Zeitweise hatte man das Gefühl, dass Gusenbauer, während ihm das allgemeine Publikum mit Animositäten begegnet, aus der eigenen Partei regelrechter Hass entgegenschlug.
Aber er ist eben nicht nur ein besonderer Fall. In Gusenbauers Scheitern verdichtet sich auch das Dilemma der zeitgenössischen Sozialdemokraten, derjenigen, die jetzt das Erbe von Schröder, Blair und ihren Mittelwegsgefährten anzutreten haben. Vor zehn Jahren, in dotcom-Boom und New Economy, versöhnten sich die "Neuen Sozialdemokraten", wie sie damals hießen, mit der Markteuphorie. Es war beinahe ein zweiter Revisionismus, der dazu führte, dass sie sich an den neoliberalen Geist der Zeit anschmiegten, an "mehr Privat, weniger Staat". Zehn Jahre später ist die soziale Frage wieder zurück. Die Sozialdemokraten haben jetzt ein Problem. Wenden sie sich wortreich gegen "den Neoliberalismus", nimmt man ihnen das nicht so recht ab. Machen sie mit dem liberalistischen Reformgetöse weiter gehen ihnen die eigenen Leute, die sich sozial bedrängt fühlen, von der Fahne. Eine strategische Lose-Lose-Situation, die sich für Gusenbauer grundsätzlich nicht anders darstellt als für Kurt Beck. Gewiss, ein Charismatiker kann das vielleicht überstrahlen. Aber selbst für einen solchen Wunderwuzzi wäre das schwer, eingezwängt in eine Großen Koalition, in der sich zwei praktisch gleich große Partner skeptisch beäugen und der jeweils anderen Seite keinen Erfolg gönnen wollen.

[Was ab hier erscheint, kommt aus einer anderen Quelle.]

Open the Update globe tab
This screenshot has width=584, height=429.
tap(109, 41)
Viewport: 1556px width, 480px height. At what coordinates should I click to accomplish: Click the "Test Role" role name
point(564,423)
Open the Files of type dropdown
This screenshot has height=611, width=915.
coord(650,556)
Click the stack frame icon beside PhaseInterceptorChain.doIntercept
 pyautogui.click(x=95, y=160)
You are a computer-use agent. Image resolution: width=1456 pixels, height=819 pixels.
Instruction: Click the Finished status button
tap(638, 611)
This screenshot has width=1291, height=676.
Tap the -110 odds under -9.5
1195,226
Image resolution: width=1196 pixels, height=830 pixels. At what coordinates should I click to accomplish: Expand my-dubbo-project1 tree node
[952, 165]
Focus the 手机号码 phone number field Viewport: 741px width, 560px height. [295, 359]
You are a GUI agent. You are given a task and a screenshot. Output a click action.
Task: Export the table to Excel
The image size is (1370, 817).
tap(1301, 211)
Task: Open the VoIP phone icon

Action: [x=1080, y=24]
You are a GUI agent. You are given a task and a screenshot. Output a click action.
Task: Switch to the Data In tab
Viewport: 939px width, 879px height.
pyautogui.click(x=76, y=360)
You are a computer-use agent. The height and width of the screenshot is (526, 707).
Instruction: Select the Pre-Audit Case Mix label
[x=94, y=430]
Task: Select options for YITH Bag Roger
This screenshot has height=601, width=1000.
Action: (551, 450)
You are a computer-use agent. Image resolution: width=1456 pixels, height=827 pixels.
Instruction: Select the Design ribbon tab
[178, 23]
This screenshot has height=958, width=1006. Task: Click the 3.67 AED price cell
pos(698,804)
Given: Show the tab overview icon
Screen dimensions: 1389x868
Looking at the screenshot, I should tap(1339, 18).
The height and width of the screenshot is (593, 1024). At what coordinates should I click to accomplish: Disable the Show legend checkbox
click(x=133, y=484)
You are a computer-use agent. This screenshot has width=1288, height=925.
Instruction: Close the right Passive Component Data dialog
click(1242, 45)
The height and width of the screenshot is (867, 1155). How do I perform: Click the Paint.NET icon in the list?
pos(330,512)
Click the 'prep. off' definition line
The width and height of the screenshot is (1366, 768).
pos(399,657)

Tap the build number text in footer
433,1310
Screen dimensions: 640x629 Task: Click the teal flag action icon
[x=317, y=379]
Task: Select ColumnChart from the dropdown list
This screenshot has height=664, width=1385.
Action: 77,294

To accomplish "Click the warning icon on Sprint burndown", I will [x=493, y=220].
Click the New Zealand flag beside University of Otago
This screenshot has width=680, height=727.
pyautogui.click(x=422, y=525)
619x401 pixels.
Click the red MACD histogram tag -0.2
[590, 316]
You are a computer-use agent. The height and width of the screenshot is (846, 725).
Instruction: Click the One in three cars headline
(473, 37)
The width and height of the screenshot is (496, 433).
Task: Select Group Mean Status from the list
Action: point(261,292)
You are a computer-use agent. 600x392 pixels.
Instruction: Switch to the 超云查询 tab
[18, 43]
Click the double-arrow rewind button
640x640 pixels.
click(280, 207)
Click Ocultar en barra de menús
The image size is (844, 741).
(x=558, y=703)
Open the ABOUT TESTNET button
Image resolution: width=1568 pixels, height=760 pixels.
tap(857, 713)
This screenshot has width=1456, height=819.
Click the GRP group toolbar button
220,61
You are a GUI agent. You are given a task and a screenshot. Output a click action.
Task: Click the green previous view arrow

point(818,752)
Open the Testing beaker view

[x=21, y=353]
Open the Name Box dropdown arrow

Bei all dem geht es natürlich nicht bloß um Strategie und Taktik, sondern um Grundlegenderes: Letztendlich wissen die Sozialdemokraten eigentlich nicht, wofür sie stehen sollen. Hinzu kommt die Abkoppelung des Politsystems von den Wählern, was in den Sozialdemokratien besonders augenfällig ist. Die Rekrutierungssysteme für Spitzenpolitiker funktionieren zunehmend selbstreferentiell, und die Kompetenzen, die man braucht, um in der Welt der Politik-Politik zu reüssieren, entfremden das Spitzenpersonal von den Leuten, die sie eigentlich repräsentieren sollen. Plump gesprochen: Die Politiker haben nichts anderes gelernt als Politiker zu sein und stellen Politiker dar. Letztlich sind sie Technokraten, die wissen, dass ihre Leute etwa nach "sozialer Wärme" gieren. Also sprechen sie in Wortgirlanden, die nach sozialer Wärme klingen. Die berühmten Textbausteine von den "Sorgen" und den "einfachen Leuten", die Geschichten, die nie ohne die exemplarische Mindestrentnerin auskommen. Weil die Leute im Fernsehen nur Soundbites wahrnehmen, werden die Schlüsselsätze automatisch in 40-Sekunden-Schachteln formuliert, dafür aber acht mal wiederholt. Das Ergebnis: Authentizitätsmangel. Sie wirken, wie Werner A. Perger im Wiener Falter schrieb, "nicht echt". Perger: "Die Verzückung, mit der viele europäische Sozialdemokraten zurzeit die Kampagne des Barack Obama beobachten, hat mit diesem Gefühl des Verlusts zu tun."
Aus Gusenbauer jedenfalls wird kein Obama mehr. Eigentlich schade drum. Denn alles in allem ist er eine interessante Type. Es hat nur irgendetwas gefehlt.